Avoiding the turn on, sign in, drop out dilemma
Unmanaged cloud adoption without identity integration can undermine agency governance.
Many years ago, as agencies moved away from a monolithic mainframe architecture and applications proliferated on the corporate network, each agency used its own authentication policy… resulting in end users managing dozens of passwords.
Given how poor most people are at remembering infrequently used, complex jumbles of characters, the rational response was to recycle simple passwords or to write them down. Both techniques significantly undermined security.
Recognising the difficulties of multiple passwords, agencies implemented identity management solutions to allow common credentials to be used across applications. When only one password is required, and it is used several times daily, muscle (or finger) memory will aid user recall and password complexity is easier to enforce.

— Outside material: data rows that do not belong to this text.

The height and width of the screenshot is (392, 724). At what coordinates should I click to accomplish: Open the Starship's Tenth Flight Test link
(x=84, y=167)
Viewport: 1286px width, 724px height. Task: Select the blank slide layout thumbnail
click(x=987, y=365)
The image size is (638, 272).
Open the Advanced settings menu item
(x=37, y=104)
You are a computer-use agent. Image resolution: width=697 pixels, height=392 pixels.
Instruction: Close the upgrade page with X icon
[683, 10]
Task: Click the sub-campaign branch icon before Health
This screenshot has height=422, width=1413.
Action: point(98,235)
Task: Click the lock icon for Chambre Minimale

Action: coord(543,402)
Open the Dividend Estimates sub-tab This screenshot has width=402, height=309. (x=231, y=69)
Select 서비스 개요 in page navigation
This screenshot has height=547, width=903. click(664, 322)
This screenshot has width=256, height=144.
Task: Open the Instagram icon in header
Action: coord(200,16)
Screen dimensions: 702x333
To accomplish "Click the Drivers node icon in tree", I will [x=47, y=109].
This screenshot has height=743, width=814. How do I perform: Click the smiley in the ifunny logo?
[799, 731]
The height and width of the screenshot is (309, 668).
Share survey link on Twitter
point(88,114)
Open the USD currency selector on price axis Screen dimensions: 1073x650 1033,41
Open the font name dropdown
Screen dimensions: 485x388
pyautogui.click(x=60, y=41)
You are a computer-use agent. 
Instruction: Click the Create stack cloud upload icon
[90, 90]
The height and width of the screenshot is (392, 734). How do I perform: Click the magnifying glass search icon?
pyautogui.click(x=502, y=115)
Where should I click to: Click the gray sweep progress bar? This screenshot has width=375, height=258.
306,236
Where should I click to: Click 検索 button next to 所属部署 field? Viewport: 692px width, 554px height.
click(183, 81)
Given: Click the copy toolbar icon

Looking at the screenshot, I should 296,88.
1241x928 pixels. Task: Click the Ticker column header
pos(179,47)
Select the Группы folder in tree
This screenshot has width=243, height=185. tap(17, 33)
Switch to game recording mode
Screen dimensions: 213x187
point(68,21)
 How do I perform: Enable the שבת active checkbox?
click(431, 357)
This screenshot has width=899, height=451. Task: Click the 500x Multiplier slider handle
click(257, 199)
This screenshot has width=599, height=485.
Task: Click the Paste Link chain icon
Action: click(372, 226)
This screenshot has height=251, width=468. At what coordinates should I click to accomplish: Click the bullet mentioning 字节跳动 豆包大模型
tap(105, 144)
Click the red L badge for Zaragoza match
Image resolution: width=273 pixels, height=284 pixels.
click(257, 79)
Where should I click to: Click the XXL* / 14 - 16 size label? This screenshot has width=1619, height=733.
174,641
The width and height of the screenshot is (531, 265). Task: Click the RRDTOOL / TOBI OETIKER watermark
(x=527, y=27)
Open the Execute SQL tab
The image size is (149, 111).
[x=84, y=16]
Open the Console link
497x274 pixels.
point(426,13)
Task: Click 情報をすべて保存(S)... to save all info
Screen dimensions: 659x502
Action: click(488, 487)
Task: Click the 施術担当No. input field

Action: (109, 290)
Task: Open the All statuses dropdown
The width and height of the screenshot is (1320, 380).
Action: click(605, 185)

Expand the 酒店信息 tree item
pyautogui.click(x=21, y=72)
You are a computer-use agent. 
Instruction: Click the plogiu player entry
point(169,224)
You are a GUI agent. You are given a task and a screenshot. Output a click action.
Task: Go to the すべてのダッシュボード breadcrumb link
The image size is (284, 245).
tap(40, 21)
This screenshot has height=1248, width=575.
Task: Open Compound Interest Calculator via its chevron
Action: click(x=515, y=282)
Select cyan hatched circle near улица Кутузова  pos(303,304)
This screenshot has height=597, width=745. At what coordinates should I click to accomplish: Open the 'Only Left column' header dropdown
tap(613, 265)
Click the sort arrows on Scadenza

While the aim of a single password for everything remained largely an aspirational goal, considerable progress had been made on improving the security posture of internal applications. Additionally, as organisations converged on a single user account, removing access on separation became increasingly automated. Gone were the bad old days of networks having hundreds, if not thousands, of dormant accounts for staff long since departed.
However, while the recent rapid adoption of cloud solutions is improving the cost-effectiveness and responsiveness of IT, unmanaged adoption has the potential to undo all that previous good work. Rather than a single account to disable, there could be a different credential for every SaaS application. Even worse, if point solutions are procured in an unmanaged fashion by groups who just want to ‘get the job done’, the CIO may have no visibility that they even exist.
It has been argued that unmanaged cloud solutions are generally of little importance or risk compared to core business functions, such as finance and payroll, which tend to remain under IT’s purview. But this is somewhat naive.
We have only to consider the scenario of a departing ministerial advisor — whose access to the core systems is revoked but who retains access to a cloud-based press-release application — to understand the potential organisational risk.
While much has been written about the financial implications of the move to cloud, such as the ability to fund services from operational rather than capital funds, we have regularly highlighted that the improvement in organisational agility is as, or more, important.
To ensure that this key benefit is not undermined, agencies must avoid the tendency to implement a rigid, costly and time-consuming governance model in response to governance concerns. Rather, the aim should be to design a minimalist model that enables quick adoption of services that comply with a small number of core requirements.
One of these should be to interface with the agency’s directory management services — providing end users with the usability of single sign-on and the organisation with the assurance that access to every service a user touches can be reliably terminated when required.